Ernstliche Zweifel an der Richtigkeit des Urteils ergeben sich auch nicht aus dem Einwand des Klägers, die Genehmigungsunterlagen würden nicht erkennen lassen, ob für die Betriebsleiterwohnung ausreichende bauliche Maßnahmen ergriffen werden, um den/die Bewohner/in vor unzumutbaren Lärmbeeinträchtigungen hinreichend zu schützen.
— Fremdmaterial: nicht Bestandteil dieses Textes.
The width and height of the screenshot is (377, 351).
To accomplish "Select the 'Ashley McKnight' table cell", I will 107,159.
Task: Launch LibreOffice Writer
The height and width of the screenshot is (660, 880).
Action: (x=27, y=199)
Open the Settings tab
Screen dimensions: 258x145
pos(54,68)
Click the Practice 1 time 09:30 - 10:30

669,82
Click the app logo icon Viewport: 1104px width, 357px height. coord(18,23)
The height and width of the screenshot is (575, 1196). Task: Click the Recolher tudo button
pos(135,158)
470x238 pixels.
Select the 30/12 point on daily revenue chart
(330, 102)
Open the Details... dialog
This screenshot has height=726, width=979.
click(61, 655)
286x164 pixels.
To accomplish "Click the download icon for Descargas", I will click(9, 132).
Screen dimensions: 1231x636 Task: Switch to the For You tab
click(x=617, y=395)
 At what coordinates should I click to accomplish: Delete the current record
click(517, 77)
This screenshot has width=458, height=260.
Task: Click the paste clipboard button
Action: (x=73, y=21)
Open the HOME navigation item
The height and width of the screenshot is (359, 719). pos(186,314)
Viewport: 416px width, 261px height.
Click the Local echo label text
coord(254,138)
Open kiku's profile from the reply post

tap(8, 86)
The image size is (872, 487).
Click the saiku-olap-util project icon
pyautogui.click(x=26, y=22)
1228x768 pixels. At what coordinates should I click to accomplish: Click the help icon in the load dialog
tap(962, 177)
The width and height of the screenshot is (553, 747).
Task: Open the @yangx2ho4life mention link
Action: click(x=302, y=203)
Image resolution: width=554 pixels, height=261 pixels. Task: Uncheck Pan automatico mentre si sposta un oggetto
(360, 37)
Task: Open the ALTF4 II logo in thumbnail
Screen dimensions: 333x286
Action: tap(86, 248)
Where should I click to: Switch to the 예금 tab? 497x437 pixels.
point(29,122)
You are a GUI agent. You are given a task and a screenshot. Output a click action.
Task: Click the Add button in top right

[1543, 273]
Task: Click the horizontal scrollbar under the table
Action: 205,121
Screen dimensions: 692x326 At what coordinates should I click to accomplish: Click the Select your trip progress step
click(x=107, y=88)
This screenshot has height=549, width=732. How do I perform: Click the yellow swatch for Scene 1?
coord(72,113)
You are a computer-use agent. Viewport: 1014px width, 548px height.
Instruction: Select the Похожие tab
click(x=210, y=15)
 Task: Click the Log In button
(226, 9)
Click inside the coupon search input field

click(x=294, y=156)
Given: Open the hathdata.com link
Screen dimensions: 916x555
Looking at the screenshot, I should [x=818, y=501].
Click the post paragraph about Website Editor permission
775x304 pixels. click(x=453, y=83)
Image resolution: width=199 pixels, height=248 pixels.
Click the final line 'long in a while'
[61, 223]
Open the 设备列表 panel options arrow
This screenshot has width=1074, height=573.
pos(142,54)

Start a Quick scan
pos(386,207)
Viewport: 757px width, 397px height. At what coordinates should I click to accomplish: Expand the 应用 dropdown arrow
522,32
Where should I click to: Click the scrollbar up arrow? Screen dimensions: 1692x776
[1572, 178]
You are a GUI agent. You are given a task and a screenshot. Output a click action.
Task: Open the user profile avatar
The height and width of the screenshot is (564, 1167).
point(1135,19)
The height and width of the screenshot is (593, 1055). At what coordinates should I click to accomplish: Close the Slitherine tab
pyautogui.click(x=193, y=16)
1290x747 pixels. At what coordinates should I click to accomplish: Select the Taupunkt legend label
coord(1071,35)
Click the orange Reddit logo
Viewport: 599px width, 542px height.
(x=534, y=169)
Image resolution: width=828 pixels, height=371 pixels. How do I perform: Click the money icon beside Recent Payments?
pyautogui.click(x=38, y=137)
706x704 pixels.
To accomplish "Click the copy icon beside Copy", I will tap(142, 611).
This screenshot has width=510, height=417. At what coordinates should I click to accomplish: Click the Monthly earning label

Das Verwaltungsgericht hat darauf abgestellt, dass die Genehmigung einer Betriebsleiterwohnung für den Beigeladenen nicht das in § 15 Abs. 1 Satz 2 BauNVO verankerte nachbarschützende Gebot der Rücksichtnahme verletzt, weil der Kläger nicht zu befürchten hat, dass sein Betrieb infolge der heranrückenden Betriebsleiterwohnung des Beigeladenen strengere Immissionswerte einhalten muss als bisher. Die gemäß Nr. 6.1 Buchstabe b TA Lärm für ein Gewerbegebiet festgelegten Immissionsrichtwerte von tags 65 dB(A) und nachts 50 dB(A) seien vom Kläger nicht nur an den bisherigen Betriebsleiterwohnungen einzuhalten, die in der Baugenehmigung vom 3. Dezember 2004 als Immissionsorte festgelegt worden sind, sondern im gesamten Gewerbegebiet. Hiermit setzt sich das Zulassungsvorbringen nicht auseinander. Es wird zudem nicht dargelegt, dass die genannten Werte am Bauvorhaben durch die vom Betrieb des Klägers bei Einhaltung der mit Bescheid des Landratsamts vom 3. Dezember 2004 genehmigten Betriebsweise herrührenden Geräusche überschritten werden. Der bloße Verweis darauf, dass die Genehmigungsunterlagen nicht erkennen lassen, dass ausreichend bauliche Maßnahmen ergriffen werden, um vor Lärmbeeinträchtigungen ausreichend geschützt zu sein, genügt nicht. Soweit im Schriftsatz der Klägerbevollmächtigten vom 23. Januar 2015 zusätzlich auf den geringen Abstand zwischen dem Gebäude des Klägers und der Betriebsleiterwohnung hingewiesen wird, ist dies nach Ablauf der Frist des § 124 a Abs. 4 Satz 4 VwGO erfolgt und im Übrigen allein nicht ausreichend, einen Verstoß der angefochtenen Baugenehmigung gegen § 15 Abs. 1 Satz 2 BauNVO darzulegen.
Die Kostenentscheidung folgt aus § 154 Abs. 2, § 162 Abs. 3 VwGO. Die Streitwertfestsetzung beruht auf § 47 Abs. 3, § 52 Abs. 1 GKG. Sie folgt der Festsetzung des Verwaltungsgerichts, gegen die keine Einwände erhoben worden sind.
Mit der Ablehnung des Zulassungsantrags wird das Urteil des Verwaltungsgerichts rechtskräftig (§ 124a Abs. 5 Satz 4 VwGO).